Let's say you have it in 2NF. All non candidate key attributes are full dependent on candidate key attributes. But a non candidate key attribute is full dependent on a candidate key attribute that you did not pick it to be primary key. 3NF do not allow it. All full dependencies must be with primary key (at this point you picked a primary key already).
someone told me the following table isn't fit for the second database normalization. but i don't know why? i am a newbie of database design, i have read some tutorials of the 3NF. but to the 2NF and 3NF, i can't understand them well. expect someone can explain it for me. thank you,
+------------+-----------+-------------------+
pk pk row
+------------+-----------+-------------------+
A B C
+------------+-----------+-------------------+
A D C
+------------+-----------+-------------------+
A E C
+------------+-----------+-------------------+
Your question cannot be answered properly unless you state what dependencies are supposed to be satisfied here. You appear to have two attributes with the same name (pk), in which case this table doesn't even satisfy 1NF because it doesn't qualify as a relation.
About your example: that table doesn't fit the second database normalization (with your sample data, I presume that the C depends only on A). The second normalization form requires that:
No non-prime attribute in the table is functionally dependent on a
proper subset of a candidate key
(Wikipedia)
So the C depends on "A", which is a subset of your primary key. Your primary key is a special superkey. (dportas point out the fact that it can't be called candidate key, since it's not minimal).
Let's say more about the second normalization form. Transform your example a little for easy understanding, presume that there's a table CUSTOMER(customer_id, customer_name, address). A super key is a sub-set of your properties which uniquely determine a tube. In this case, there are 3 super key: (customer_id) ; (customer_id, customer_name) ; (customer_id, customer_name, address). (Customer name may be the same for 2 people)

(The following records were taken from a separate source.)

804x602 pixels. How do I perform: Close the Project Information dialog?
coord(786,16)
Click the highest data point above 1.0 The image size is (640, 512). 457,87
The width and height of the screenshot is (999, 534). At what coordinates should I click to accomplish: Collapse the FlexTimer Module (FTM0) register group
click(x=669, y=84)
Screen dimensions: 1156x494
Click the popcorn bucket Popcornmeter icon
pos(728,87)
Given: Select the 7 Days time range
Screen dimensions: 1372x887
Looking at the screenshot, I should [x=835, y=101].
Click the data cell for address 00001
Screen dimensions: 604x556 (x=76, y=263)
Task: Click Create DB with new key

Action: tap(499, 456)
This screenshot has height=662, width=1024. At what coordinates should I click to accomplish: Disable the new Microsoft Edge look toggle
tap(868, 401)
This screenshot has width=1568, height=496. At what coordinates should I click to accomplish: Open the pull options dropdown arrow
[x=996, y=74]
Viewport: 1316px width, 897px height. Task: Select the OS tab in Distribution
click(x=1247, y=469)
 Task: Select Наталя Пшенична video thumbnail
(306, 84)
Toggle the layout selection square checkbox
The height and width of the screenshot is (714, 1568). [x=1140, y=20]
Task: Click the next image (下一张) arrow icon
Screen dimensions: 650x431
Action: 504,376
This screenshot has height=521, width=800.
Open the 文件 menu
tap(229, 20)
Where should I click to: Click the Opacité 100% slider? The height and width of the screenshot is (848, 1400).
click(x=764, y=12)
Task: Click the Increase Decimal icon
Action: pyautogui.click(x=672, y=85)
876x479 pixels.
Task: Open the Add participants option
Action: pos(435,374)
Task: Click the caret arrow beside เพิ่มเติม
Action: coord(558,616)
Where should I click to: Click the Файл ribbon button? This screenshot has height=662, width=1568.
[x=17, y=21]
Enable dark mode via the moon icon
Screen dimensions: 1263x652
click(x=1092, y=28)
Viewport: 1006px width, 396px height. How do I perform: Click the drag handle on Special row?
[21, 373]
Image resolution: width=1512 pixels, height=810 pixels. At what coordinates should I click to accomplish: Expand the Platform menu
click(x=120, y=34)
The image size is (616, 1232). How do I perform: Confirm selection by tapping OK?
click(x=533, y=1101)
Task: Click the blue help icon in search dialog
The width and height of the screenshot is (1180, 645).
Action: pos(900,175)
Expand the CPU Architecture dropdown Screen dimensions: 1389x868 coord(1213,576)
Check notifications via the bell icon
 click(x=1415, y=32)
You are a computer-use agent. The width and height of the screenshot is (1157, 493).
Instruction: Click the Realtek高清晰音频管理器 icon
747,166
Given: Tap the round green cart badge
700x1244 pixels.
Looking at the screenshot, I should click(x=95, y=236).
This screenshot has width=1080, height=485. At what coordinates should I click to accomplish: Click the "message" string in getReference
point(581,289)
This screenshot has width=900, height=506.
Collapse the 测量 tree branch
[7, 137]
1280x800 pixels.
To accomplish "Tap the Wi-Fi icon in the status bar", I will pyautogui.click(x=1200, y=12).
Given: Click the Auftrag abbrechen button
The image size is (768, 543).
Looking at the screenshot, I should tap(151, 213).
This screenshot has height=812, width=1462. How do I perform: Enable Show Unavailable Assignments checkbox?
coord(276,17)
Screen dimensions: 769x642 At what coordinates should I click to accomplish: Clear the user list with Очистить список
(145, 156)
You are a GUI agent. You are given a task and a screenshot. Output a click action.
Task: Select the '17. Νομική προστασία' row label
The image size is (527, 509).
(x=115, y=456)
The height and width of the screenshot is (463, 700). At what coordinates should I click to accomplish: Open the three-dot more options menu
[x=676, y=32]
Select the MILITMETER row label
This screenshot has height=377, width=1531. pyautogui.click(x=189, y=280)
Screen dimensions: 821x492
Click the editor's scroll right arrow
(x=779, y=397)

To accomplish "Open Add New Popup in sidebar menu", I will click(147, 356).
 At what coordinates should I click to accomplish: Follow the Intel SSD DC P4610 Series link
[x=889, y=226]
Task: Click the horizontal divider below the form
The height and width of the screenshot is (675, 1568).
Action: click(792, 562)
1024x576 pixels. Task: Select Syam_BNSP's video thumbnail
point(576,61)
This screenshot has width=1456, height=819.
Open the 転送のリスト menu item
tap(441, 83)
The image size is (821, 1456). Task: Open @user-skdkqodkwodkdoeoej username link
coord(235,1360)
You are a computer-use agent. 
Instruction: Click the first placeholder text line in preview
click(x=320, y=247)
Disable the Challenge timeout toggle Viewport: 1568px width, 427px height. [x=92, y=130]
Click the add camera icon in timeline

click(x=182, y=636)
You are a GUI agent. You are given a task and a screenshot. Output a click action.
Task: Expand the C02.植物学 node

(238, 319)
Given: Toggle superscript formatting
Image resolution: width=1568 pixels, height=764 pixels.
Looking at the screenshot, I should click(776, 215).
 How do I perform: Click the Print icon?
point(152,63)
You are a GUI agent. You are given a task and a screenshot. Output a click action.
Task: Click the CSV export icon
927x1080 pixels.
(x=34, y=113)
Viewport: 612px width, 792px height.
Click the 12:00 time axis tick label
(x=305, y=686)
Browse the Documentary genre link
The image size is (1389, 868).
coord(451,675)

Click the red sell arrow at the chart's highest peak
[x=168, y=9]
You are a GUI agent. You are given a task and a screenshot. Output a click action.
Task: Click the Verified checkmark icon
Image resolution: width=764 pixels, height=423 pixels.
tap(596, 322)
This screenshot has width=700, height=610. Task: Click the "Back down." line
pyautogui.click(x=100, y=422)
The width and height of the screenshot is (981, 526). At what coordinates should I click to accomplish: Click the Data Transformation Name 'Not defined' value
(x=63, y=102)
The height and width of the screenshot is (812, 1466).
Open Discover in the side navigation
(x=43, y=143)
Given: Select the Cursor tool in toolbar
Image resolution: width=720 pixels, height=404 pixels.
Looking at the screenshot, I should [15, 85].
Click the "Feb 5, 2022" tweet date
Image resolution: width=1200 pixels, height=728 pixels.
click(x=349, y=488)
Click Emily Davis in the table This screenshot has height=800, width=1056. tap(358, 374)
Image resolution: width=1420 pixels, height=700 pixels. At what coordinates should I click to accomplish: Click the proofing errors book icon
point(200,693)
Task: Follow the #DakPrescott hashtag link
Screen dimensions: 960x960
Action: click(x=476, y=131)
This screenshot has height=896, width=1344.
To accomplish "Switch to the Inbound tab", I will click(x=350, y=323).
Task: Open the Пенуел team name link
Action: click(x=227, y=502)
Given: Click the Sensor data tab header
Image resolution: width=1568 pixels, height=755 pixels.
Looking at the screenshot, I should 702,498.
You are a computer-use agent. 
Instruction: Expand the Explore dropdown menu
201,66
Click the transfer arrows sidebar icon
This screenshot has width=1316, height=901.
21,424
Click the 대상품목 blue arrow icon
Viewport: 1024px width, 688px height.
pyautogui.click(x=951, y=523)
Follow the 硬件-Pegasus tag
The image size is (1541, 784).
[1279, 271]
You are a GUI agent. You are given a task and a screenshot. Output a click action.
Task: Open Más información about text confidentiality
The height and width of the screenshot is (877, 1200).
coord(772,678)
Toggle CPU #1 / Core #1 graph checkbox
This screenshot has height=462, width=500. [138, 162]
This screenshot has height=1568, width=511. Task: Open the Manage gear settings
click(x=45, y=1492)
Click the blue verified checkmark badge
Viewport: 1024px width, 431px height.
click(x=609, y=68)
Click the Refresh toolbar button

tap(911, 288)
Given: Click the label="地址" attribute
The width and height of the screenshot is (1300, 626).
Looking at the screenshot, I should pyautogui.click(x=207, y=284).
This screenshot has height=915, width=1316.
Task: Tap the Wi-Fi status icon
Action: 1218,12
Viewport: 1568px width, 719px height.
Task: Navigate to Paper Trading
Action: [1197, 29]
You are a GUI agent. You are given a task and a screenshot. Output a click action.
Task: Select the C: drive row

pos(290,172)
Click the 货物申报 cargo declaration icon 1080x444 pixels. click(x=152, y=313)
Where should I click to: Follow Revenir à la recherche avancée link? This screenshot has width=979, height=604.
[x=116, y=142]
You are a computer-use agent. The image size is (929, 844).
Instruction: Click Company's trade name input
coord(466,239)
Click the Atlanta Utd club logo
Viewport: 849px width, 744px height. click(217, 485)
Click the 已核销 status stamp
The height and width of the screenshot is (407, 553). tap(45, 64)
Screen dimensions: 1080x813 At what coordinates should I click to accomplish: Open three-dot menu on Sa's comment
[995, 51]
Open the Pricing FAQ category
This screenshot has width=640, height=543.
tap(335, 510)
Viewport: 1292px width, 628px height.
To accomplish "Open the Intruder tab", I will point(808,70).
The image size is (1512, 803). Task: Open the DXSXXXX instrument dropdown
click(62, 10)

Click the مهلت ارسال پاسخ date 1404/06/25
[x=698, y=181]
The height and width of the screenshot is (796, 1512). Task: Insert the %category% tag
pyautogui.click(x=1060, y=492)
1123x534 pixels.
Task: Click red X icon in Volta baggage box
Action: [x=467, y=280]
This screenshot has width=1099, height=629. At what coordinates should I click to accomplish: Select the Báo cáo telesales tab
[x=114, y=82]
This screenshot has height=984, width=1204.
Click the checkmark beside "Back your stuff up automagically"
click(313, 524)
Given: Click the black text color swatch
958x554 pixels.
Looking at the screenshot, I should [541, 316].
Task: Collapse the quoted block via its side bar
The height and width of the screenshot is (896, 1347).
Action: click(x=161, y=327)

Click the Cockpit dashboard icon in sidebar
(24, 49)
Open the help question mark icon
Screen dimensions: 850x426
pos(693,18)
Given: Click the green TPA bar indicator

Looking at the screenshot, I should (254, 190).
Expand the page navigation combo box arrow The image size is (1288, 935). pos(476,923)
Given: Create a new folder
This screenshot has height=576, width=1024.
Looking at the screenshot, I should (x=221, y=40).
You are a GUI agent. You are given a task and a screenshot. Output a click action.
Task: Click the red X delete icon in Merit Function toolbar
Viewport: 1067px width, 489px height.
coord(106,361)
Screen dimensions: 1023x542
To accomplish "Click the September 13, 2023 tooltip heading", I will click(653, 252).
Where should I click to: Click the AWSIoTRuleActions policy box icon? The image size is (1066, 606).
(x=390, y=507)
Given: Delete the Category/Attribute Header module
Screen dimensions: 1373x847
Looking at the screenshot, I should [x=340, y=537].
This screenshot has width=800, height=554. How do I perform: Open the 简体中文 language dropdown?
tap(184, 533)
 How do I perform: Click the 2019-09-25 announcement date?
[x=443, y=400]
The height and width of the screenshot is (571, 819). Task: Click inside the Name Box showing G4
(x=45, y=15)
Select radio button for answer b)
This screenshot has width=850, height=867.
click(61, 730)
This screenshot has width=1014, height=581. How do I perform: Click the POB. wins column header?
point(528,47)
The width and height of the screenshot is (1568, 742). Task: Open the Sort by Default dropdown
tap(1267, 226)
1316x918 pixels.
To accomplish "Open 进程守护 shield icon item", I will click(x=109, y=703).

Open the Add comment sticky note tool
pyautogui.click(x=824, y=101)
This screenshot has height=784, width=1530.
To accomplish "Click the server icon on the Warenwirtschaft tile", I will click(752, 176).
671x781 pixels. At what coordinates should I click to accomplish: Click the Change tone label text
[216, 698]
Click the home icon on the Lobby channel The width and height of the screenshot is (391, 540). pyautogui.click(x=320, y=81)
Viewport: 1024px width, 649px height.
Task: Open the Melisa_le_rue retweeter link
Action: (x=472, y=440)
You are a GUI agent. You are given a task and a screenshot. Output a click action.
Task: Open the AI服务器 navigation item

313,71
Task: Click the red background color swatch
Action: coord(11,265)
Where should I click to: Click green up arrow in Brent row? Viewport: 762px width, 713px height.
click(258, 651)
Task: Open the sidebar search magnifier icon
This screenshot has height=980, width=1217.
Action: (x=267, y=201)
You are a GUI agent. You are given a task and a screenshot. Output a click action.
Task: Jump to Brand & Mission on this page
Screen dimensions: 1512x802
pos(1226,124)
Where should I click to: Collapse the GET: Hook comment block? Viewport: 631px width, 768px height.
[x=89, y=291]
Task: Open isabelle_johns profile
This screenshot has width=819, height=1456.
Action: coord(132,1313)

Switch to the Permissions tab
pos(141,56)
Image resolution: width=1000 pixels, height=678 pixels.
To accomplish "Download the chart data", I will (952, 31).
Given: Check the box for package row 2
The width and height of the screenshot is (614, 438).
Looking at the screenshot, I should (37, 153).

In your case, you have determined (customer_id, customer_name) be the Primary Key. It violated the second form rules; since it only needs customer_id to determine uniquely a tube in your database. For the sake of theory accuration, the problem here raised from the choice of primary key(it's not a candidate key), though the same argument can be applied to show the redundance. You may find some useful example here.
The third normal form states that:
Every non-prime attribute is
non-transitively dependent on every
candidate key in the table
Let give it an example. Changing the previous table to fit the second form, now we have the table CUSTOMER(customer_id,customer_name, city, postal_code), with customer_id is primary key.
Clearly enough, "postal_code" depends on the "city" of customer. This is where it violated the third rule: postal_code depends on city, city depends on customer_id. That means postal_code transitively depends on customer_id, so that table doesn't fit the third normal form.
To correct it, we need to eliminate the transitive dependence. So we split the table into 2 table: CUSTOMER(customer_id, customer_name, city) and CITY(city, postal_code). This prevent the redundance of having too many tubes with the same city & postal_code.